In 2012, the UN General Assembly designated February 6, as the International Day of Zero Tolerance for Female Genital Mutilation (FGM).
The day is meant to amplify and direct efforts on the elimination of this practice that continues be practiced in many countries worldwide.
And as the day is marked worldwide today, here in Kenya, the government’s spirited efforts to end the menace has not been successful as the practice remains rampant in some communities.
According to 28 Too Many, a values based charity working to end FGM in Africa, the prevalence of the rite is still high.
In Kenya, the report by 28 Too Many says FGM has reduced by ten per cent in the last ten years.
Demographic Health Survey recorded FGM prevalence in 15-49 years old reducing from 37 per cent in 1998 to 32.2 per cent in 2003, to a further 27.1 per cent in 2009.
The report ranked FGM as highest in Somali community at 97 per cent, followed by Kisii at 96.1 and Maasai 73.2 per cent, respectively.
It is against this backdrop that the Kenyan government last year, changed tact in the fight against FGM.
It launched the National Policy on Abandonment of Female Genital Mutilation 2019, which lays emphasis on stakeholders to slay the dragon once and for all by 2022.
The policy has placed those subjected to and at risk of FGM, religious leaders, traditional justice systems in FGM practicing communities and stakeholders involved in Anti-FGM advocacy at the centre of the campaign.

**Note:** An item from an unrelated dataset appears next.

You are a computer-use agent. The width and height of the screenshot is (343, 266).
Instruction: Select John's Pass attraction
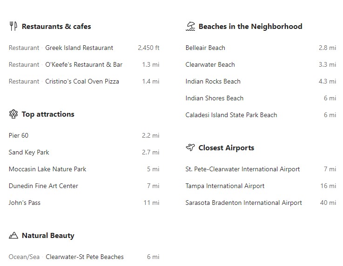coord(25,203)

In the past, the provincial administration among them chiefs and their assistants, and the police have spearheaded the fight.
Some of the new policy’s objectives include strengthening multi-sectorial interventions, partnership and community participation in fighting the menace.
President Uhuru Kenyatta while launching the policy described the rite as an archaic cultural practice.
“FGM is a retrogressive practice whose continued existence in our country in actual fact assaults our individual and our national consciousness. The practice is inimical to our shared fundamental values as enshrined in our very own constitution that we as Kenyans passed,” the President said.
Cabinet Secretary for Public Service, Youth and Gender Affairs Prof Margaret Kobia said the policy is anchored on the UN’s Sustainable Development Goal (SDG) goal number five of gender equality.
She added the new policy is necessitated by the need to address emerging trends that have contributed to the slow decline in the practice.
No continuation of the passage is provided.